Orthodontic therapy has been suggested to lead to an improved periodontal status by helping in easy removal of plaque and reducing the occlusal trauma. Gusmao et al. studied 90 patients with malocclusion [14]. A significant association was found between gingival recession and the variables like buccally tipped teeth, excessively proclined maxillary incisors and also between chronic periodontitis and mesially tipped molars, crowding, excessively proclinated incisors, and diastema. Bonding of molars result in better periodontal health than banding. Removing excess composite around brackets especially at gingival margins is important to keep the periodontal tissue healthy during orthodontic therapy.

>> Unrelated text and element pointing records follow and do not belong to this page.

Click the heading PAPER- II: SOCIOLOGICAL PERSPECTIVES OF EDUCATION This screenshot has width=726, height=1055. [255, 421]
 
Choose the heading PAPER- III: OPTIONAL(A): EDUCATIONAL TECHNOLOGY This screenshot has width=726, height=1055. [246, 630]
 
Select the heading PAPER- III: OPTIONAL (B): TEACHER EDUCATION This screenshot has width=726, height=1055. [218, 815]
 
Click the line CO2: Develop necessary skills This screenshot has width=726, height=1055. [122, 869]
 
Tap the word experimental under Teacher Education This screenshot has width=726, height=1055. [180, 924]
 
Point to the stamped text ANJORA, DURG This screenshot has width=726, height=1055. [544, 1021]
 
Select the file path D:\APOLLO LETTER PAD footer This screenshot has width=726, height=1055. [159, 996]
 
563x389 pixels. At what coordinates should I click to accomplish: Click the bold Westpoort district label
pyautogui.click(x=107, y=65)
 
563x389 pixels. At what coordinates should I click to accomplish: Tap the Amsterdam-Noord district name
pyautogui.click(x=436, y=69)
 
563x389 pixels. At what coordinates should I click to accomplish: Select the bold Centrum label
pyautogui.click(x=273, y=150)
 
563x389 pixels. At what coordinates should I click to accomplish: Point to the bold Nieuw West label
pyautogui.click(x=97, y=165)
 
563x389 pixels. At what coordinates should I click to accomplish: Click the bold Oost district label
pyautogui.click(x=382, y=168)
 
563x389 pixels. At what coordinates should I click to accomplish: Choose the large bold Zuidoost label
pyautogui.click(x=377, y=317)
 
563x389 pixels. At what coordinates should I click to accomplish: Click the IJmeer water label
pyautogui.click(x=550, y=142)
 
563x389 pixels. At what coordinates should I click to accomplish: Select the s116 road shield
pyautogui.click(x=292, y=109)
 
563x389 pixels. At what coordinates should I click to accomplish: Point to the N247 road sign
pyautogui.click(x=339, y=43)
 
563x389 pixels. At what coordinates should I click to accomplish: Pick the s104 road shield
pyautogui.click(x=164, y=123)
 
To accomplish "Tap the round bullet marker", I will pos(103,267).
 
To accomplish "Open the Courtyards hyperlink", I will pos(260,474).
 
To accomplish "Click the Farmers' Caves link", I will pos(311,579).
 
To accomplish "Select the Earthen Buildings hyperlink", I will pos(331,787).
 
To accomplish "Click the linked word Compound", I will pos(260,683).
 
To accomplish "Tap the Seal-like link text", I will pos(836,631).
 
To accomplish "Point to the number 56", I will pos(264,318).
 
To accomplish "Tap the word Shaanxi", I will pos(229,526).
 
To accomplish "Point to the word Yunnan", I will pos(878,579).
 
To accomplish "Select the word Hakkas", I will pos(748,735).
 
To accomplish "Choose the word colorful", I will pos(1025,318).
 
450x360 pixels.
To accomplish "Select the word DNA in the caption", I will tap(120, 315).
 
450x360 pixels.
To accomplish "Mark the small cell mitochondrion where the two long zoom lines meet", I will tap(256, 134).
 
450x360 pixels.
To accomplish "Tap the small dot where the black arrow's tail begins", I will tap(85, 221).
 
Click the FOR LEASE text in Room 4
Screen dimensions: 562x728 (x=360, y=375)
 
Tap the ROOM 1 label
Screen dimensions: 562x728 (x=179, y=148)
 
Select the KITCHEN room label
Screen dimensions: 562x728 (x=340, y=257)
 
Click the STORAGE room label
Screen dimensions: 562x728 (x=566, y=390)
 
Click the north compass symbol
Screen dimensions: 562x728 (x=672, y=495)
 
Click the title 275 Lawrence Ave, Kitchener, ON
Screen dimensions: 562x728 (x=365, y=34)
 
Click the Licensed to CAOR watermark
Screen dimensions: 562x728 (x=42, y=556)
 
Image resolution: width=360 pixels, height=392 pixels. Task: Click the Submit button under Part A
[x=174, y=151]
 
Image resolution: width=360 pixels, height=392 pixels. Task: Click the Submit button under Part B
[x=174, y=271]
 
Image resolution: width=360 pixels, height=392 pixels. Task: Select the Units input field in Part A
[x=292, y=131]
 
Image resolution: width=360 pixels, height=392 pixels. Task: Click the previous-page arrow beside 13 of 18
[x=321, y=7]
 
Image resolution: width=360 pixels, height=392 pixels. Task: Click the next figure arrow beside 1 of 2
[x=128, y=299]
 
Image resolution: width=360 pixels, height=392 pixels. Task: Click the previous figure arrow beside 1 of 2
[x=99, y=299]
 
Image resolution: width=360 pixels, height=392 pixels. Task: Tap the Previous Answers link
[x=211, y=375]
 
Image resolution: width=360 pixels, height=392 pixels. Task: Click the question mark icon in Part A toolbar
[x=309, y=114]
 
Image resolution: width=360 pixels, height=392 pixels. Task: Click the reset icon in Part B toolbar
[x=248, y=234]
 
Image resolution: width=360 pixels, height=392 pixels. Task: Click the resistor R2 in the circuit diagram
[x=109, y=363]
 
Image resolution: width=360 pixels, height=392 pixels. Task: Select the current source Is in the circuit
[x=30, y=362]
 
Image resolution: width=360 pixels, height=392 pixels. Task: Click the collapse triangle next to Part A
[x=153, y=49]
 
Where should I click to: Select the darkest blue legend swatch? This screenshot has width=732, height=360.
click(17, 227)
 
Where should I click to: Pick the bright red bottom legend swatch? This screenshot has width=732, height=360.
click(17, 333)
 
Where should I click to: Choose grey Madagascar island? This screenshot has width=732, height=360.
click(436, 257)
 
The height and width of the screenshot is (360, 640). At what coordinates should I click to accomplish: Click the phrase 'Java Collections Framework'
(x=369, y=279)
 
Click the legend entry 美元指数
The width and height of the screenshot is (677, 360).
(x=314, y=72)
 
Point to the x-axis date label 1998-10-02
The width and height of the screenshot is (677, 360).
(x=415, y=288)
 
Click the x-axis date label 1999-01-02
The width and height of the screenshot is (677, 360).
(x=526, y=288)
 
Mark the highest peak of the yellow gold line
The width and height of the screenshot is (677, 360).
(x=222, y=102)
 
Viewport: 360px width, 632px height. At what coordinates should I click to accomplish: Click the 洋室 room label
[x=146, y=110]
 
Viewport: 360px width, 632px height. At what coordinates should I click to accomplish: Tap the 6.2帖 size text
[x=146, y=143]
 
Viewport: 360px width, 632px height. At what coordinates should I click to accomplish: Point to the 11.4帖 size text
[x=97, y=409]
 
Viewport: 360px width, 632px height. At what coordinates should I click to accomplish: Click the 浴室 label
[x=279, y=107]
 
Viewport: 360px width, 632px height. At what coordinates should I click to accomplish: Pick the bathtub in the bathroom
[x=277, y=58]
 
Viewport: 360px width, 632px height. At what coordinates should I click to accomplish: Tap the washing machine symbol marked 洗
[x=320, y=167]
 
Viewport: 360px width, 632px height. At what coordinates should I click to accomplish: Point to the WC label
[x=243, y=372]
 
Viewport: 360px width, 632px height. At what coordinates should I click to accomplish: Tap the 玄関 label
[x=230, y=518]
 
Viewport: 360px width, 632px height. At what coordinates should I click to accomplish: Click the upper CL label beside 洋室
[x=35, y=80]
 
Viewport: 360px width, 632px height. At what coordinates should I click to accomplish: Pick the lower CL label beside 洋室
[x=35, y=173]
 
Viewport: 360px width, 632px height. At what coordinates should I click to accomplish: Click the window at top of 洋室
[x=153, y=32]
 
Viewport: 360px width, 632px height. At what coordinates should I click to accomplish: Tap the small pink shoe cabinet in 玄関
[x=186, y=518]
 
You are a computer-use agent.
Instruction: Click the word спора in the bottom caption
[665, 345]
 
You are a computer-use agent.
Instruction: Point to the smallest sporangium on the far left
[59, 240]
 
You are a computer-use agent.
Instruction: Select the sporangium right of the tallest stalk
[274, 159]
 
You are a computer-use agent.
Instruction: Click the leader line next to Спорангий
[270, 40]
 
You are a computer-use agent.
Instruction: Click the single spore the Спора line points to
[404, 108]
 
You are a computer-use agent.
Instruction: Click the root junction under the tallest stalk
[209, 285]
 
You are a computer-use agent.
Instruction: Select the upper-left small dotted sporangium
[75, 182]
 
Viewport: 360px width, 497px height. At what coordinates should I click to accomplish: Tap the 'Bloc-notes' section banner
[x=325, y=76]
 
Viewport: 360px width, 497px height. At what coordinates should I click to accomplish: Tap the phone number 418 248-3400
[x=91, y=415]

The wide range of interrelationships between periodontics and orthodontics shows that focal point is the comprehensive rehabilitation of periodontally affected patients. Patient education, enhanced oral hygiene maintenance, regular periodontal care and motivation are essential during orthodontic treatment. The perio-ortho treatment goal can be defined by weighing up a number of different factors in each individual findings: esthetics, function, risks of orthodontic tooth movement, biomechanical considerations and periodontal prognosis. An orthodontist may achieve more stable and esthetically acceptable results by adjunctive periodontal procedures. A close dialogue between periodontist and orthodontist can ensure excellent results with long term stability.